CMG'16 (#imPACt) aftershocks: Could we WAC the #Cloud? or how to build cube of cubes

One of the finding from my CMG'16 conference attending and speaking with the vendor's representatives is the 6fusion  way to measure systems overall status by WAC - Workload Allocation Cube. 

"The tool measures the resource consumption of AWS compute (EC2) instances, along with Elastic Block Storage (EBS) volumes. It does this via 6fusion's "Workload Allocation Cube" (WAC) technology, which works by measuring datapoints that include CPU utilization, disk utilization, storage capacity, and disk, WAN, and LAN IOPS. This information is aggregated through its WAC technology to output a single value that reflects the performance and resource use of an app." http://www.theregister.co.uk/2013/07/29/6fusion_workload_allocation_cube/

My comment so far is following:

Long ago I tried to use "System Health Index" (from Concord eHeallth performance monitor) to estimate the system usage based on 5 main subsystems measures and published my thoughts about it in my CMG'03;06;07 papers; E.G.  see some details in the following post.

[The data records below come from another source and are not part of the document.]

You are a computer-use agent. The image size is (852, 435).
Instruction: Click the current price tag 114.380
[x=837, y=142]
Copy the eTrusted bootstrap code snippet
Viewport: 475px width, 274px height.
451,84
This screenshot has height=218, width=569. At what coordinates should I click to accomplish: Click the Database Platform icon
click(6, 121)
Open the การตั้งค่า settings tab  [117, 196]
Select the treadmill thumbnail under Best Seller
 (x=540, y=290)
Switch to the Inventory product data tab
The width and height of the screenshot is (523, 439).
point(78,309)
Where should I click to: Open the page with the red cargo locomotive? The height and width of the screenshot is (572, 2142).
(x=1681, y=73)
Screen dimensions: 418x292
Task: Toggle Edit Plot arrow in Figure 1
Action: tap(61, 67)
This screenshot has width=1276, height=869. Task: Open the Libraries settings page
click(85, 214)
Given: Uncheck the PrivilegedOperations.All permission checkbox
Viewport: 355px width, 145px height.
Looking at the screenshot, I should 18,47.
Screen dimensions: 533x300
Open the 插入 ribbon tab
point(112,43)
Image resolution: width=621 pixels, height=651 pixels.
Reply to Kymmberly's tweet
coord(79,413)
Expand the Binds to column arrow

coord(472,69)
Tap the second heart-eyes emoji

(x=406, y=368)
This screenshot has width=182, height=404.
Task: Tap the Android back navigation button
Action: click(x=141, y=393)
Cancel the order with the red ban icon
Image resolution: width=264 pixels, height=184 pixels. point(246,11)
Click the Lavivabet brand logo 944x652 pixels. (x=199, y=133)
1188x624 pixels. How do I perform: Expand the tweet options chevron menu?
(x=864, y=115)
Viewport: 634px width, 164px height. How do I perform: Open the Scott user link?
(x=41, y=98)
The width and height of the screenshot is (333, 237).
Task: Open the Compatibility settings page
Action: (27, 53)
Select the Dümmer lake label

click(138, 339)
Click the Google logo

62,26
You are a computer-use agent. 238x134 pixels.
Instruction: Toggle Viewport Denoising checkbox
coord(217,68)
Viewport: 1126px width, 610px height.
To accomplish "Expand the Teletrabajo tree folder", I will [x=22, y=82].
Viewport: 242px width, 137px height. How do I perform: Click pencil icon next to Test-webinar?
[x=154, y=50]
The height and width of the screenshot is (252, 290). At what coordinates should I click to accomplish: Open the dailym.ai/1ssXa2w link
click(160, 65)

Disk Subsystem Capacity Management - my CMG'03 paper - "Health Index" metric and Dynamic Thresholds

Having that metric recorded I have suggested (in my CMG'07 paper) to use the Tree-map report against that to get one  overall health check picture of numerous systems.

Also I have applied my anomaly detection technique (SEDS) against that Health Index metric to detect at once any abnormal cases across all main 5 subsystems:

I have published a few examples in my CMG'06  SYSTEM MANAGEMENT BY EXCEPTION, PART 6 

Anyway I see  some similarity between modern "WAC" and the olde good "Health Index". Do you see it as well?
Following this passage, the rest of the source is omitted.